杉井光『火目の巫女』

 淡々とした筆致で語られる純和風異世界ファンタジー。オビの橋本紡の評言に「電撃らしくない」とあるが確かにそうで、思い出したのは荻原規子勾玉三部作と、それから後宮小説あたり。

 久々に和風ファンタジーの雰囲気に耽溺することができた。ひとつには登場人物の内面や心情の描写がかなり抑制が効いていて、現代人の饒舌な内面とはちゃんと異質に見えるせいだろう。台詞もモノローグもとにかくシンプル。具体的なことしか言わない。あるいは行動で示す。叙事的っつうか。
 まあ平安程度の時代ともなれば、都の貴族あたりはそれなりに複雑でもあろうけれど、主人公が山育ちの田舎者であるので、いやが上にもそうなる。だから、彼女がたまに、ちょっとだけ複雑な悩みを言語化してみせると、かなり効く。
 「心理描写が足りない」なんて言われているみたいだけれど、むしろこれで正解かと。
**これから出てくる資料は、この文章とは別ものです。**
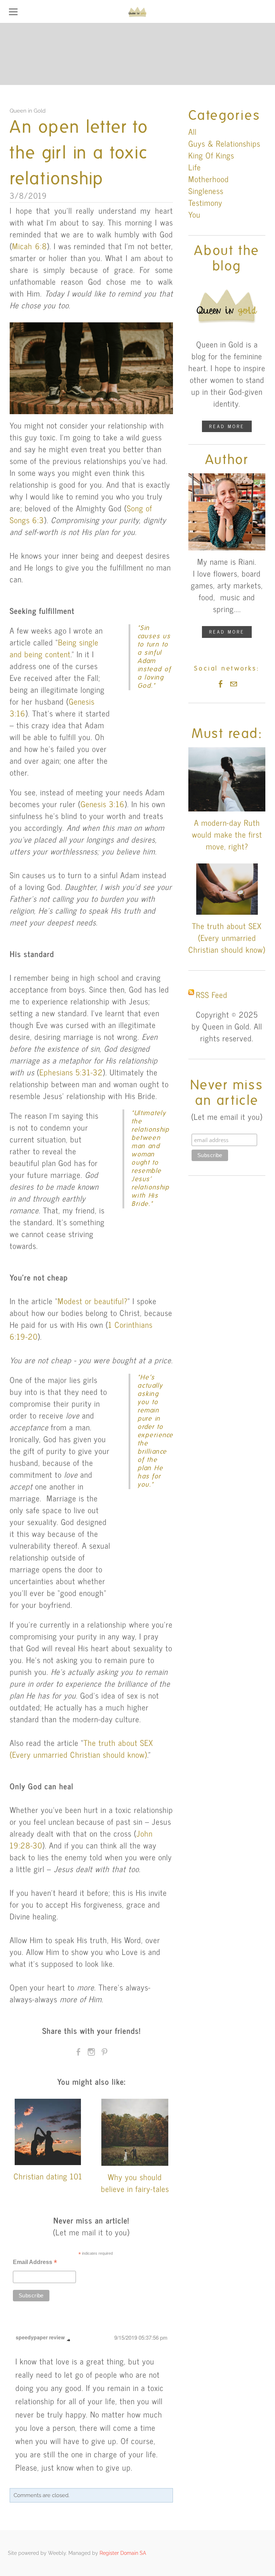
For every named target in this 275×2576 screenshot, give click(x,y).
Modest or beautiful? (92, 1300)
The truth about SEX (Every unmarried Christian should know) (81, 1748)
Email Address (35, 2263)
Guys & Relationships (224, 143)
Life (194, 167)
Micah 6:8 (29, 245)
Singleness (205, 190)
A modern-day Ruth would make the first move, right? (227, 834)
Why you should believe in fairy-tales (135, 2182)
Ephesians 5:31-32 (71, 1072)
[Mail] (233, 684)
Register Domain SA (123, 2553)
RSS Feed (211, 994)
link (69, 2340)
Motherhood (208, 178)
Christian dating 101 (48, 2176)
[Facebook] (220, 684)
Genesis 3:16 (103, 803)
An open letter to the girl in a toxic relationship (79, 152)
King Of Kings (211, 155)
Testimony (205, 202)
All (192, 131)
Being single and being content (54, 647)
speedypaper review (40, 2337)
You (194, 214)
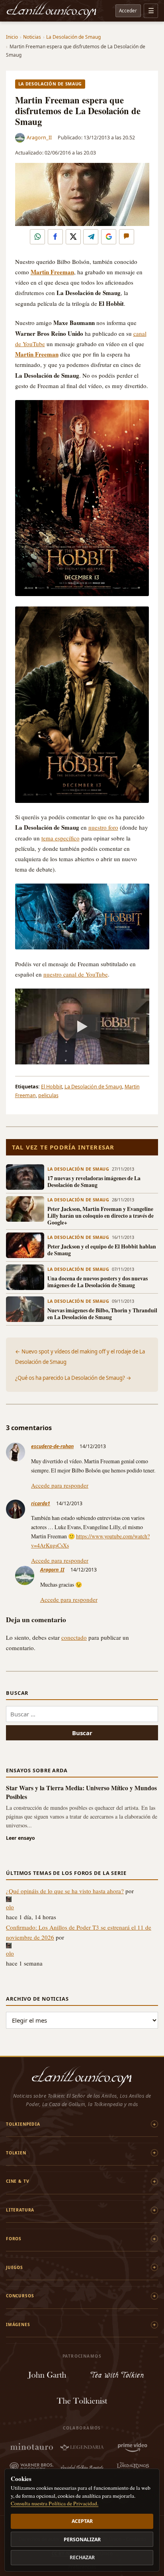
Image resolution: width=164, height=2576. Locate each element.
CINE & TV (17, 2181)
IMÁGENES (18, 2324)
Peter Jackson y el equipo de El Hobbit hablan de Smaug (101, 1249)
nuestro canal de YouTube (75, 974)
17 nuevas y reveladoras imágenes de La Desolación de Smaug (94, 1181)
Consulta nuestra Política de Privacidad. (54, 2503)
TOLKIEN (16, 2153)
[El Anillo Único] (52, 11)
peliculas (48, 1095)
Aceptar (82, 2521)
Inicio (12, 37)
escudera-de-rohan (52, 1446)
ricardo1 (40, 1503)
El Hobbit (51, 1086)
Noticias (32, 37)
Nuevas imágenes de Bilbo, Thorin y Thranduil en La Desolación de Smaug (102, 1313)
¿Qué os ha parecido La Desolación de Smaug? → (73, 1377)
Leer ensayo (20, 1838)
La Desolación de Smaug (73, 37)
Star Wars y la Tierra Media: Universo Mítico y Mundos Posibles (81, 1792)
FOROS (13, 2238)
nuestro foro (103, 827)
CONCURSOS (20, 2296)
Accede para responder (59, 1485)
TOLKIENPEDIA (23, 2124)
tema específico (60, 838)
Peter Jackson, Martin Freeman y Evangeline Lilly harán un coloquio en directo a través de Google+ (100, 1216)
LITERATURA (20, 2210)
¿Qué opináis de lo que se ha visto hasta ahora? (65, 1891)
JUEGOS (14, 2267)
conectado (74, 1637)
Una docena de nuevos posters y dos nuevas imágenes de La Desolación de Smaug (97, 1281)
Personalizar (82, 2539)
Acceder (128, 10)
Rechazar (82, 2557)
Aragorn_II (39, 137)
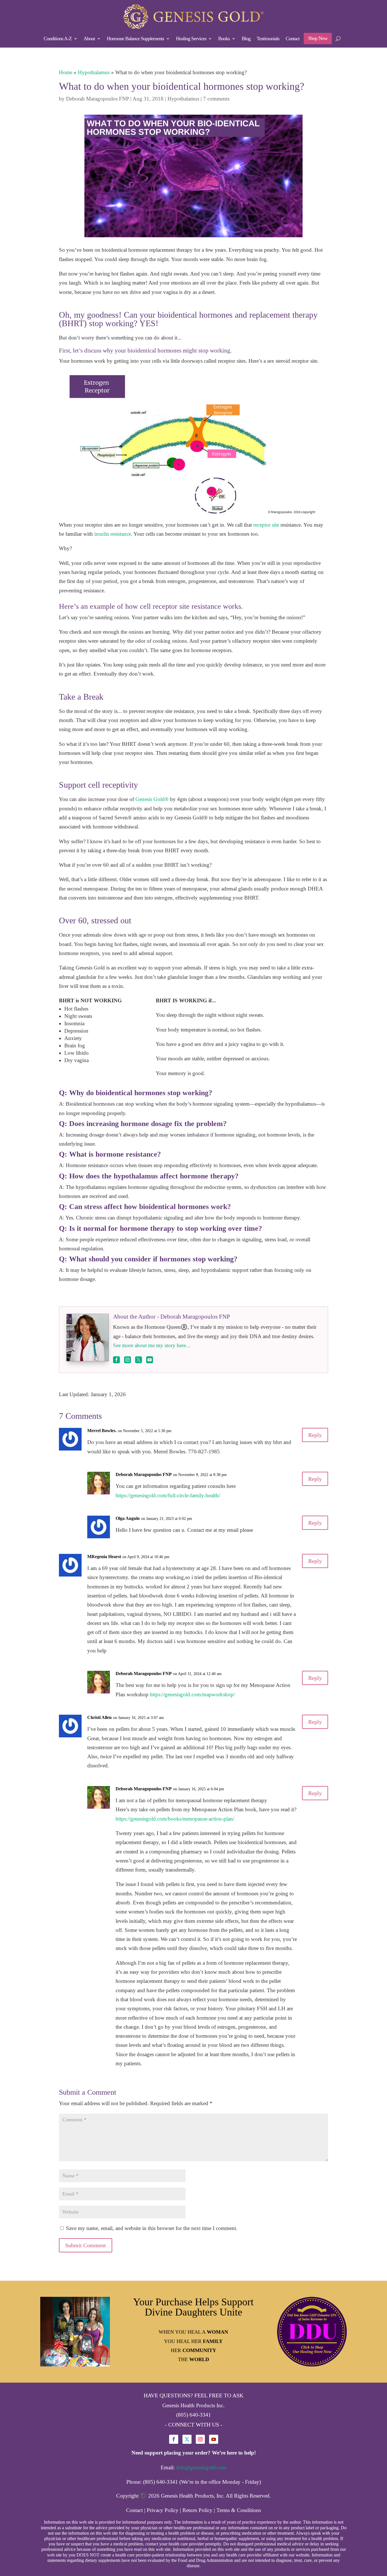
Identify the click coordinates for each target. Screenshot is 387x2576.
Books (224, 39)
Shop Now (318, 38)
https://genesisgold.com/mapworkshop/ (192, 1694)
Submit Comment (85, 2245)
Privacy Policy (162, 2510)
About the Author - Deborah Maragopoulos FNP (171, 1316)
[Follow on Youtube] (213, 2439)
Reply (315, 1435)
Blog (246, 39)
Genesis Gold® (152, 799)
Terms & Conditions (238, 2510)
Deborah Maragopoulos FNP (97, 99)
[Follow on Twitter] (187, 2439)
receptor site (266, 525)
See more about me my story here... (151, 1345)
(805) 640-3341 (193, 2415)
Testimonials (268, 39)
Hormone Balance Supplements (135, 39)
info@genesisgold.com (201, 2467)
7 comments (216, 99)
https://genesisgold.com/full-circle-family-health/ (168, 1495)
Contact (292, 39)
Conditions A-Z (58, 39)
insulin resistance (112, 534)
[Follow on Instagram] (200, 2439)
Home (65, 72)
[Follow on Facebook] (173, 2439)
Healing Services (191, 39)
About (89, 39)
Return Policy (197, 2510)
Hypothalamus (94, 72)
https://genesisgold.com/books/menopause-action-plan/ (175, 1819)
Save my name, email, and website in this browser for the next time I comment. (151, 2228)
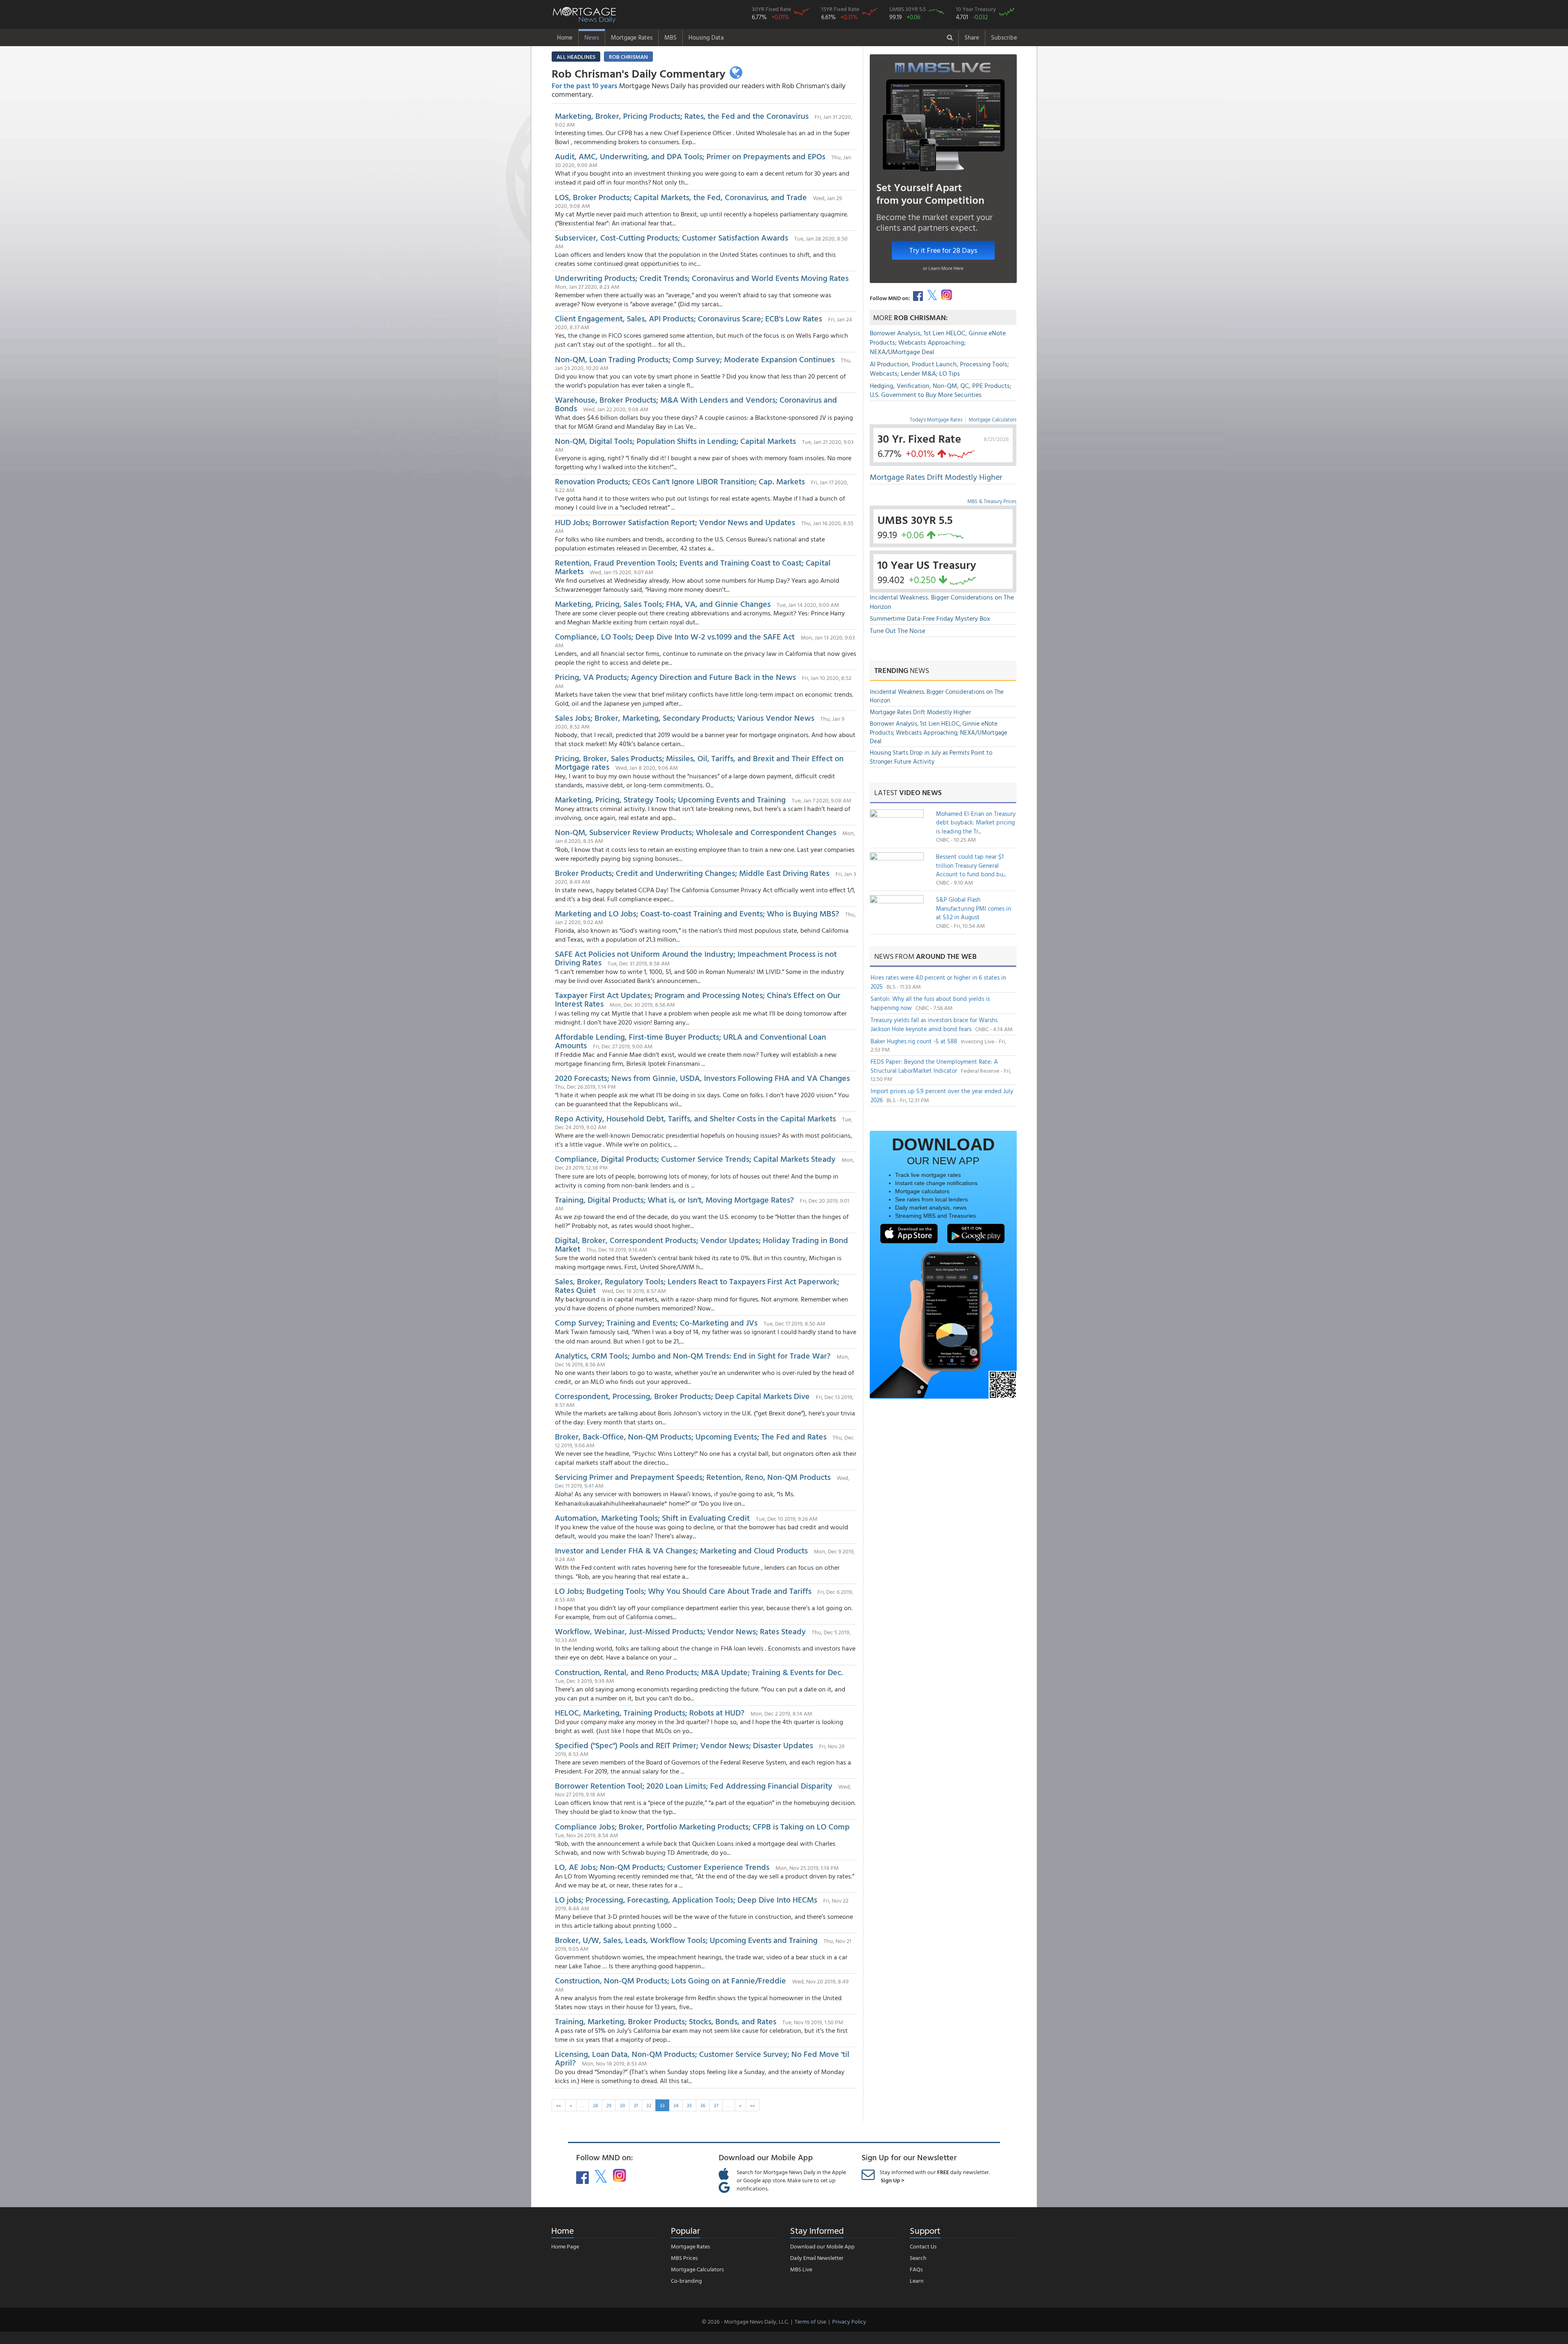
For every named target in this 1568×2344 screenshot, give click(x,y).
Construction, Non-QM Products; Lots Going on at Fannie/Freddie (670, 1980)
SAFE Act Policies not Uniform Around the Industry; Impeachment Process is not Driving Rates (696, 957)
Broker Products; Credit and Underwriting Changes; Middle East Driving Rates (692, 873)
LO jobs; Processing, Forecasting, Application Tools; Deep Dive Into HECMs (686, 1899)
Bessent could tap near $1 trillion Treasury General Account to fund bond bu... (971, 865)
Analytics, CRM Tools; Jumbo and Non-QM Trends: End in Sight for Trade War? (693, 1355)
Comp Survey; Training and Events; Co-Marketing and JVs (656, 1322)
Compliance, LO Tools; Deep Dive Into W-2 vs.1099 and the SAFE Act (675, 636)
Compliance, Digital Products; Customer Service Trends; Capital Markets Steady (695, 1158)
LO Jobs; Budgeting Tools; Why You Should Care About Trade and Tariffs (683, 1590)
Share (971, 37)
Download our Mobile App (822, 2246)
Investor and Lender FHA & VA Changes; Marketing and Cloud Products (681, 1550)
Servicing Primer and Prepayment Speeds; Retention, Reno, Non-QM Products (693, 1477)
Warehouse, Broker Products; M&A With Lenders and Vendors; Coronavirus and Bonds (696, 403)
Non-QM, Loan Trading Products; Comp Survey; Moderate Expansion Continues (695, 359)
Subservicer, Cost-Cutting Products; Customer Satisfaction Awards (671, 237)
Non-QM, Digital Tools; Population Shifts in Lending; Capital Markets (675, 440)
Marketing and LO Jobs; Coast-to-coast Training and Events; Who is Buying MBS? (697, 913)
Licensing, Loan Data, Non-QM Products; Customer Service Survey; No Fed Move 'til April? (702, 2058)
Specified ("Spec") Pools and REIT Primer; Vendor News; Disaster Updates (684, 1745)
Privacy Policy (849, 2321)
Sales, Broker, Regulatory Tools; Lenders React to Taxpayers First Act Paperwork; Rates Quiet (697, 1285)
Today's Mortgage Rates (936, 419)
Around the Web (946, 956)
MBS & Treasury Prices (991, 501)
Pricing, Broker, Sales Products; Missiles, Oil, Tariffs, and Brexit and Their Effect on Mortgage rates (699, 762)
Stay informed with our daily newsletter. (935, 2176)
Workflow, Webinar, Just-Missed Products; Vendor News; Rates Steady (680, 1631)
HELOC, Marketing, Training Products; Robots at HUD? (649, 1712)
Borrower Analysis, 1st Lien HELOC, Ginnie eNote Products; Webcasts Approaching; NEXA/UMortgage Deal (938, 342)
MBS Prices (684, 2257)
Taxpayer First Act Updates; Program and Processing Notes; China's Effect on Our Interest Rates (697, 999)
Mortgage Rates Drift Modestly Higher (936, 476)
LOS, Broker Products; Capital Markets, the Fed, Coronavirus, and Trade (681, 197)
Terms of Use (810, 2321)
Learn (917, 2280)
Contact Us (923, 2246)
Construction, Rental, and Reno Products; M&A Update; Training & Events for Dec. (699, 1672)
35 (689, 2105)
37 (716, 2105)
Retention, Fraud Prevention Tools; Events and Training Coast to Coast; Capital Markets (693, 566)
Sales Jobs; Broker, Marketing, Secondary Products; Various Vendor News (684, 717)
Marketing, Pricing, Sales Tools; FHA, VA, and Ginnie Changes (663, 603)
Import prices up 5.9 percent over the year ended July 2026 (942, 1095)
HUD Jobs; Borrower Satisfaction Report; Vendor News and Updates (675, 522)
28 (595, 2105)
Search (918, 2257)
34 (675, 2105)
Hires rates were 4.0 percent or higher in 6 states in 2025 (938, 982)
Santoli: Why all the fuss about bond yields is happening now (930, 1003)
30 (622, 2105)
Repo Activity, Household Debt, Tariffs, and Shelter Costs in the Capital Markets (695, 1118)
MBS (670, 37)
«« (558, 2105)
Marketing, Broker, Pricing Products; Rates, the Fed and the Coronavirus (681, 115)
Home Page (565, 2246)
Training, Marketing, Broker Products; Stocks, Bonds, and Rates (665, 2021)
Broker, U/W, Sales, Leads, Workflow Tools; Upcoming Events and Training (686, 1940)
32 (648, 2105)
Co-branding (686, 2280)
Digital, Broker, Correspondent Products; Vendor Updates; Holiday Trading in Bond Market (701, 1244)
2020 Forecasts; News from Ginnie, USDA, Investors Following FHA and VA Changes (702, 1078)
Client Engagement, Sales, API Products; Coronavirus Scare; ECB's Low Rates (688, 318)
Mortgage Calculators (992, 419)
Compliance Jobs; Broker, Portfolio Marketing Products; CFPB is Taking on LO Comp (702, 1826)
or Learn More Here (943, 268)
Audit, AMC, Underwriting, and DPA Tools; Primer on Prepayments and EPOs (690, 156)
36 (702, 2105)
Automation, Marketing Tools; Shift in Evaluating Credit (652, 1517)
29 (608, 2105)
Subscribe (1004, 37)
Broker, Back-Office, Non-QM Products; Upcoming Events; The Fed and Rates (690, 1436)
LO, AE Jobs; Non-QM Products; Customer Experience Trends (662, 1866)
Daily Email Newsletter (817, 2257)
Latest (908, 792)
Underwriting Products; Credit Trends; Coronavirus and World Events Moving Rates (702, 278)
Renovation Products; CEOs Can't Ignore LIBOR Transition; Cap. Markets (680, 481)
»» (752, 2105)
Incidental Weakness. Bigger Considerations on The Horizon (942, 601)
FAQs (916, 2269)
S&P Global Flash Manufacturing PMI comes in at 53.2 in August (973, 908)
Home (564, 37)
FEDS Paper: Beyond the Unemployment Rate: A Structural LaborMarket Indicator (934, 1066)
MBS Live (801, 2269)
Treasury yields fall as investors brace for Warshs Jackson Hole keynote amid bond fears (934, 1024)
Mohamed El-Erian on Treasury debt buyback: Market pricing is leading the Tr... (976, 822)
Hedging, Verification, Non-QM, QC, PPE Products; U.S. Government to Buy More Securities (940, 390)
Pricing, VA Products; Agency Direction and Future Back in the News (675, 677)
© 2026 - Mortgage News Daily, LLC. (745, 2321)
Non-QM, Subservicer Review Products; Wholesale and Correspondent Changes (695, 832)
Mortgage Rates (632, 37)
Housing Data (706, 37)
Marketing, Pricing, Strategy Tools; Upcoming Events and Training (670, 799)
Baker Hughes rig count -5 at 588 (915, 1041)
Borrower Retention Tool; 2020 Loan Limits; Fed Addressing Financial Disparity (693, 1785)
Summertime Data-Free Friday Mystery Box (930, 618)
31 (636, 2105)
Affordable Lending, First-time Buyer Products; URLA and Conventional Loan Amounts (690, 1040)
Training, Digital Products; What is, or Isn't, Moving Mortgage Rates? (674, 1199)
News (591, 37)
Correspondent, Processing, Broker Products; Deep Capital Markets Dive (682, 1396)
充分に描けていると思います。読者が間接的な描写に馴れている必要はあるかもしれないけれど。そもそも読者をキャラクターの水準で感情的に巻き込む必要は別にないよね。

 あるいは、いよいよという時にならなければ、あるいはいっそ行動した後でなければ自分の気持ちなどわからぬもの、というのはそれなりに普遍的であろうとも思われるのですが、このあたり識者の意見を伺いたいところ。

 そういえば昔こんなことを書いていた。

 あと、伊月と豊日はさっさとなるようになっちまえよ。相手が泣いている子供みたいに見えちゃうんならさ。